Diffusion-TS: Interpretable Diffusion for General Time Series Generation
Contents
- Abstract
- Introduction
- Problem Statement
- Diffusion-TS: Interpretable Diffusion for TS
- Diffusion Framework
- Model Structure
- Fourier-based Training Objective
- Conditional Generation for TS Applications
Abstract
Diffusion-TS
- Geneate MTS
- 2 main characteristics
- (1) Transformer-based method
- (2) Disentangled temporal representations ( trend + seasonality + residual )
- Directly model the TS (instead of noise)
- Combine a Fourier-based loss term
- Easily extended to conditional generationt tasks ( imputation, forecasting)
1. Introduction
Diffusion model in TS
- most of them are task-specific generation (i.e. forecasting, imputation)

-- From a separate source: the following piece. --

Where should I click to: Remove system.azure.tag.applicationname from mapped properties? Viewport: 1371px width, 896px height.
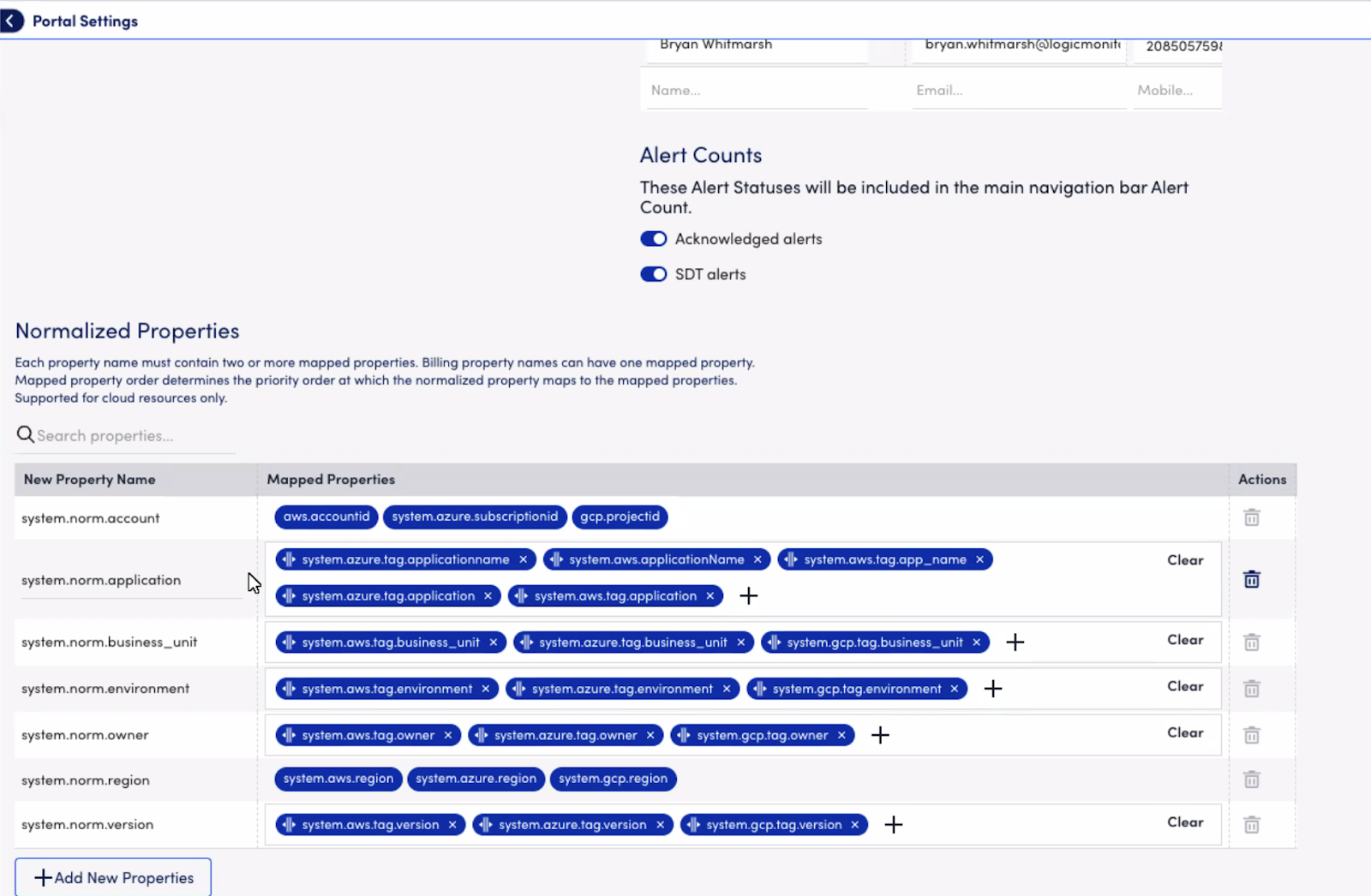pyautogui.click(x=524, y=559)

- some are unconditional: TSDiff (NeurIPS 2023)
Limitations
- RNN: have limitation in long-range performance
-
No decomposition: w/o trend & seasonality
- Not interpretable
Diffusion-TS
-
Non-autoregressive diffusion model
- 2 key points
- (1) Transformer-based architecture
- (2) Disentangled seasonal-trend constitution of TS
- Design a Fourier-based loss … to reconstruct the “data” instead of “noise”
2. Problem Statement
Notation
- Dataset: \(D=\left\{X_{1: \tau}^i\right\}_{i=1}^N\)

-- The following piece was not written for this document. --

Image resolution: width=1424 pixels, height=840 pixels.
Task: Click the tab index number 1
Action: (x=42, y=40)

- TS: \(X_{1: \tau}=\left(x_1, \ldots, x_\tau\right) \in \mathbb{R}^{\tau \times d}\)
Unconditional goal: use a diffusion-based generator to approach the function of \(\hat{X}_{1: \tau}^i=G\left(Z_i\right)\)

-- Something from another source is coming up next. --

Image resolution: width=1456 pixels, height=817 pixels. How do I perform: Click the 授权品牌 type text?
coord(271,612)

- which maps Gaussian vectors \(Z_i=\left(z_1^i, \ldots, z_t^i\right) \in \mathbb{R}^{\tau \times d \times T}\) to the signals
- \(T\) : total diffusion step
TS model with trend and multiple seasonality
- \(x_j=\zeta_j+\sum_{i=1}^m s_{i, j}+e_j, \quad j=0,1, \ldots, \tau-1\).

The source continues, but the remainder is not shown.